July's sales fell by more than 27 percent to a seasonally adjusted annual rate of 3.83 million, the National Association of Realtors said Tuesday. It was the largest monthly drop on record dating back to 1968, and sharp declines were recorded in all regions of the country.
In Yuba-Sutter, the number of home sale closings fell from 153 in June to 105 in July after averaging about 150 sales since March, according to Brad Burris, co-owner and managing broker of ERA Showcase Real Estate of Yuba City. The area's inventory reached 713 homes as of Monday, the highest in 18 months.
The plunge in home sales also magnified fears about the broader economy.
"The housing market is undermining the already faltering wider economic recovery," said Paul Dales, U.S. economist with Capital Economics. "With the increasingly inevitable double-dip in prices yet to come, things could yet get a lot worse."
Locally, Burris called the fall-off in home sales a belated reaction to the expiration of tax credits that aided first-time buyers, but expired this spring. Mid-Valley home sales average about 45 days, but can extend as long as three months, he said.

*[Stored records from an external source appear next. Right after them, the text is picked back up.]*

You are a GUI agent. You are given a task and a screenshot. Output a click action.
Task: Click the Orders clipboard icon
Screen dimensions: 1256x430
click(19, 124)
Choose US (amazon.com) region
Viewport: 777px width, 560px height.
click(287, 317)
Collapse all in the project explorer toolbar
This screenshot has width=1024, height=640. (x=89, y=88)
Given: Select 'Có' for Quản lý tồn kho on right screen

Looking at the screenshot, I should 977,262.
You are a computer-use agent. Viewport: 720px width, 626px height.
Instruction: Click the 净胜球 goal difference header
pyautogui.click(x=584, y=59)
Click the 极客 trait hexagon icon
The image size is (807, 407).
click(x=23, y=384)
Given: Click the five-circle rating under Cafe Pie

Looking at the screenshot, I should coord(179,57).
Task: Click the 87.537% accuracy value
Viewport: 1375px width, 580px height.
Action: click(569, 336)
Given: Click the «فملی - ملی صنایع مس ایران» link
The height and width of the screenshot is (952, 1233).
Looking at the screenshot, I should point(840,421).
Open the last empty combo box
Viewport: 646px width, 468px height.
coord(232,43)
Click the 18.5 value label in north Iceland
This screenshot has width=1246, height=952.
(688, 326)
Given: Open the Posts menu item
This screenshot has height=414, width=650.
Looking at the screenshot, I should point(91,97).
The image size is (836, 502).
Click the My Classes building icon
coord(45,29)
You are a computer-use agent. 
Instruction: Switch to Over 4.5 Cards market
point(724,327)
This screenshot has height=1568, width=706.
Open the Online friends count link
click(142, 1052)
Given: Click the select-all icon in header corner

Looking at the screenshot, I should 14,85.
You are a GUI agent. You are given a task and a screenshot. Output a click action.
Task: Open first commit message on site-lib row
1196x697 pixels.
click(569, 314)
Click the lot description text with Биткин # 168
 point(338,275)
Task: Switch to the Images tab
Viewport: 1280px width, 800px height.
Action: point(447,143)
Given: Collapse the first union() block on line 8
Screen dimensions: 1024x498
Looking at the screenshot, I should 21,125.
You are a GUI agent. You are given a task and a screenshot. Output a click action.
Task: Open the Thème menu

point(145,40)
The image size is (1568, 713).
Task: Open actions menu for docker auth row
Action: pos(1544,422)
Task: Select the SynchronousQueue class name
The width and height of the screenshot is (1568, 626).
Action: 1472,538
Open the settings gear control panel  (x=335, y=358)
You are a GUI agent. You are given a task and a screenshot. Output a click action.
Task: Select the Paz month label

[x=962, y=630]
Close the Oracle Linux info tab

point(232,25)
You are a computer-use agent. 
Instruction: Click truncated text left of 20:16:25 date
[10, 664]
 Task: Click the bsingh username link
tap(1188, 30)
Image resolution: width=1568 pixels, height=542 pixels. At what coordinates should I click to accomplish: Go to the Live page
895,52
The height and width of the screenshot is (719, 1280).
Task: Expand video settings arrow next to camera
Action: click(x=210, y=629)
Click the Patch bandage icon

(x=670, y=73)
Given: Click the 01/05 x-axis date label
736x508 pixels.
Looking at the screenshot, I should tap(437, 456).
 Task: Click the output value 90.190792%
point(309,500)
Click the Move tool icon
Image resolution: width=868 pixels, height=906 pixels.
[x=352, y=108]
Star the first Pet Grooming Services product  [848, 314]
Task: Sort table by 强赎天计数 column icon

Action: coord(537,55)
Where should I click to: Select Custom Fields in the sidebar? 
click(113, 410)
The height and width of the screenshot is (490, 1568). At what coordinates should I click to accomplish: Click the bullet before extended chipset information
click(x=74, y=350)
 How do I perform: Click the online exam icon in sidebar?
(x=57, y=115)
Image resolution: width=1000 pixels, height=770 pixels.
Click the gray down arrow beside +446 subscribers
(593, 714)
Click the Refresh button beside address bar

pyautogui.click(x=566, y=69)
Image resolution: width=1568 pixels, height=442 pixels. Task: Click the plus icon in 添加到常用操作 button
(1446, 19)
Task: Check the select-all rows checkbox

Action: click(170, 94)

Prices have fallen in part because foreclosures are running about 10 times higher than before the housing bust. Though the average rate for a 30-year fixed mortgage has sunk to 4.42 percent, many people can't qualify because banks have tightened their lending standards.
"Banks are taking extra precautions, asking for more documentation, trying to save themselves from themselves," Burris said Tuesday. "We hear from local lenders that when a file goes to underwriting, they seem to look more and more. It's a little frustrating, but that's the market we're in."
Sales were particularly weak among homes in the lower- to mid-priced ranges. For example, in the Midwest, homes priced between $100,000 and $250,000 tumbled nearly 47 percent.
As sales have slowed, the inventory of unsold homes on the market grew to nearly 4 million in July. That's a 12.5 month supply at the current sales pace, the highest level in more than a decade. It compares with a healthy level of about six months.
One reason the market is hurting is that buyers and sellers are in a standoff over prices. Many sellers are reluctant to lower their prices. And buyers are hesitating because they think home prices haven't bottomed out.
"It really is a self-fulfilling prophecy," said Aaron Zapata, a real estate agent in Brea. "If all buyers perceive that home prices are coming down, then they will stop making offers — and home prices will come down."
"I think we've seen the bottom, but I understand the buyer's perspective: Do I buy today and lose tomorrow?" Burris said. "But history shows if you don't buy today you pay more tomorrow, in price or interest rates."
The housing market is also being hampered by the weakening economic recovery. Unemployment remains stuck at 9.5 percent nationally — and as high as 20 percent in Yuba-Sutter - and many potential buyers worry they might not have a job to pay the mortgage.
Home sales picked up in the spring when the government was offering tax credits. But the tax credits expired on April 30 and the market has been hobbled since.
The drop in July's sales was led by 35 percent plunge in the Midwest. Sales were down 30 percent in the Northeast, 25 percent in the West and 23 percent in the South.
The median sale price was $182,600, up 0.7 percent from a year ago, but down 0.2 percent from June.
Appeal-Democrat reporter Howard Yune contributed to this report.